Defendant also contends that it was error to admit a statement he made in the hospital to Detective Werse.
[138 NJSuper Page 245]
There was no error in the admission of this statement. There was sufficient credible evidence present in the record to uphold the finding that the statement was volunteered and that it was not in any sense the product of police interrogation. Cf. State v. Barnes , 54 N.J. 1 (1969), cert. den. 396 U.S. 1029, 90 S. Ct. 580, 24 L. Ed. 2d 525 (1970); State v. Gosser , 50 N.J. 438, 445-446 (1967), cert. den. 390 U.S. 1035, 88 S. Ct. 1434, 20 L. Ed. 2d 295 (1968).

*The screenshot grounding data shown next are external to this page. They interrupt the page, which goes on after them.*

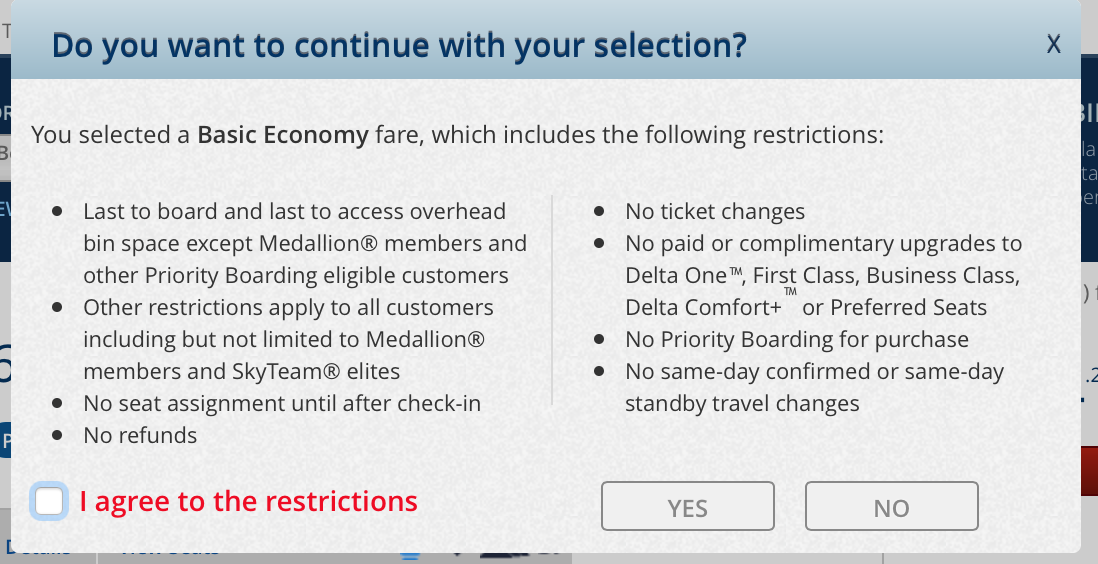
Task: Click the 'No refunds' restriction item
Action: [x=140, y=435]
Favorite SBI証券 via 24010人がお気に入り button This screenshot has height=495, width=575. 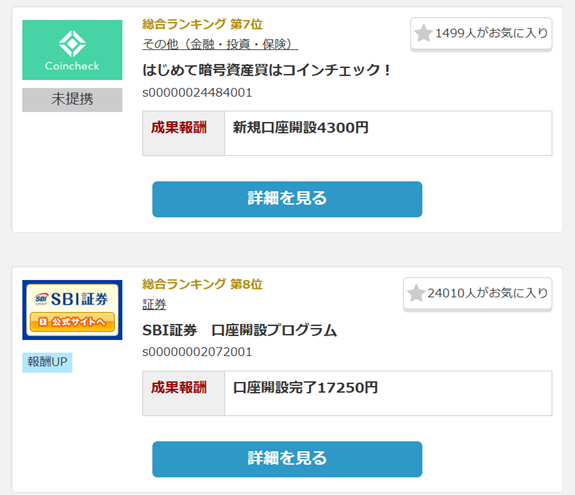click(477, 294)
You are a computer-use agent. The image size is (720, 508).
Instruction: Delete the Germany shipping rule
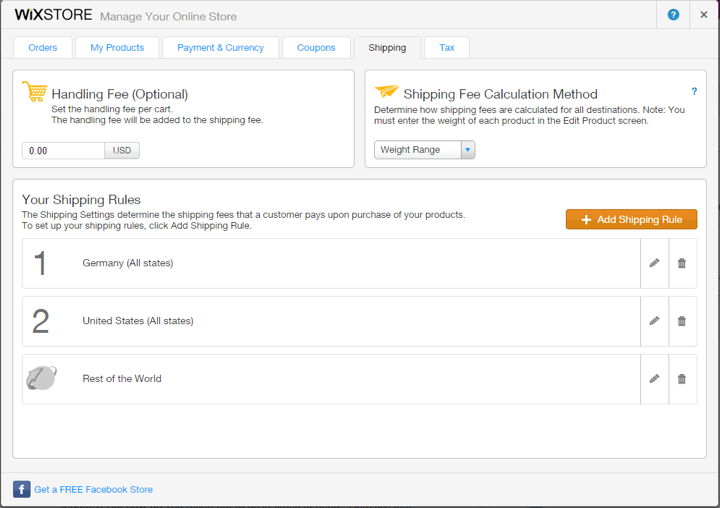682,263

It is also claimed that certain remarks of the prosecutor constituted plain error. Because the judge charged the jury to disregard counsel's remarks regarding the facts in the case and because the prosecutor's comment cited by defendant was apparently inadvertent and not significant in the context of the evidence, we find that it was not plain error. State v. Perry , 65 N.J. 45, 54 (1974); State v. Macon, supra.
Defendant argues finally that his sentence is excessive because he is psychotic and because he was wounded in the incident. As noted, he was sentenced to a concurrent 10 to 12-year term for the assault with intent to kill and two concurrent 5 to 7-year terms for the assault and battery convictions.

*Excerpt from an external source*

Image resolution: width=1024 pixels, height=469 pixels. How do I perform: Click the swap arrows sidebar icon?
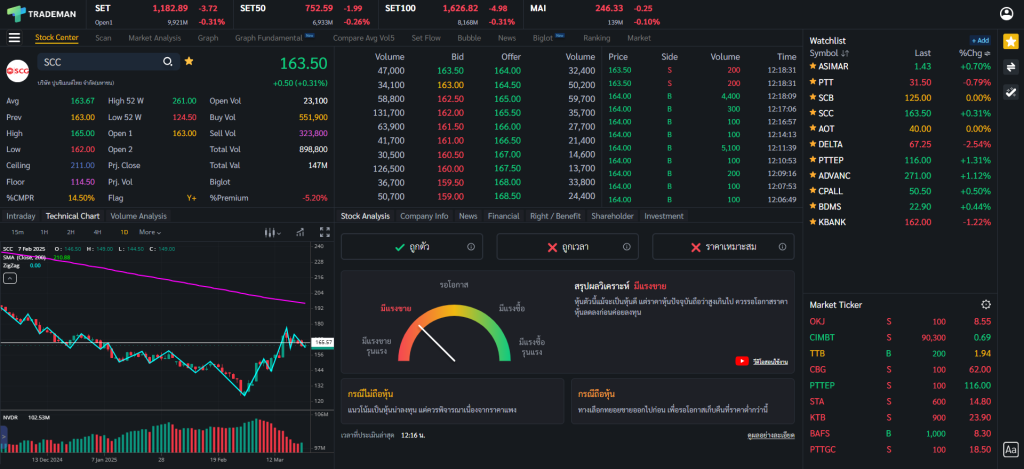(x=1010, y=66)
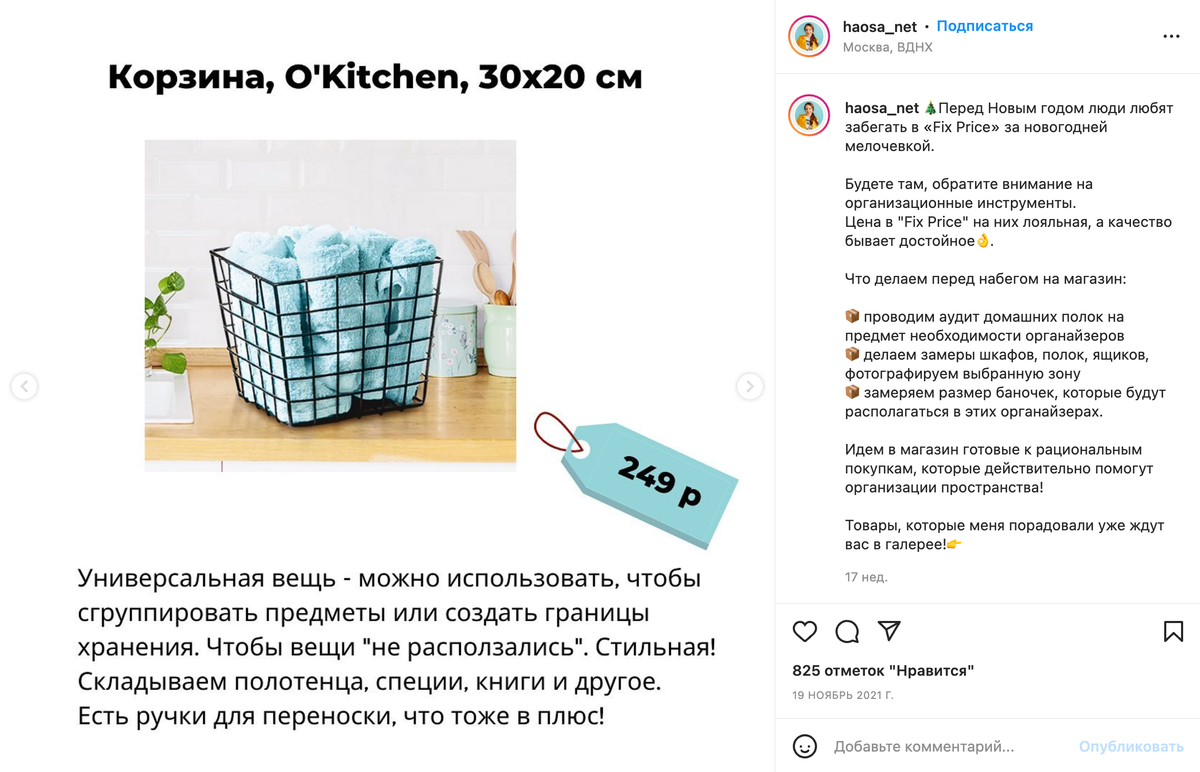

Based upon our examination of the record, we do not believe that any of the sentences imposed was manifestly excessive or otherwise an abuse of discretion. Nevertheless, all of defendant's convictions arose out of the same course of events and were considered interrelated by the court in imposing sentence thereon. Under these circumstances, since the conviction and sentence for assault with intent to kill must be set aside, we deem it appropriate that all sentences be vacated and the matter remanded for resentencing.
Accordingly, the conviction for assault with intent to kill Dean Washburn is vacated and that count alone is remanded for retrial. We direct that the jury verdict of guilty of an assault and battery on Officer Washburn be reinstated. Should retrial result in a guilty verdict of assault with intent to kill Washburn, then the assault and battery upon him
[138 NJSuper Page 246]
as a police officer should once more be merged into the assault with intent to kill him. The matter is remanded for resentencing on the three convictions for assault and battery upon police officers. Such resentencing may, however, in the discretion of the lower court, be undertaken before or after retrial of the remanded count of assault with intent to kill.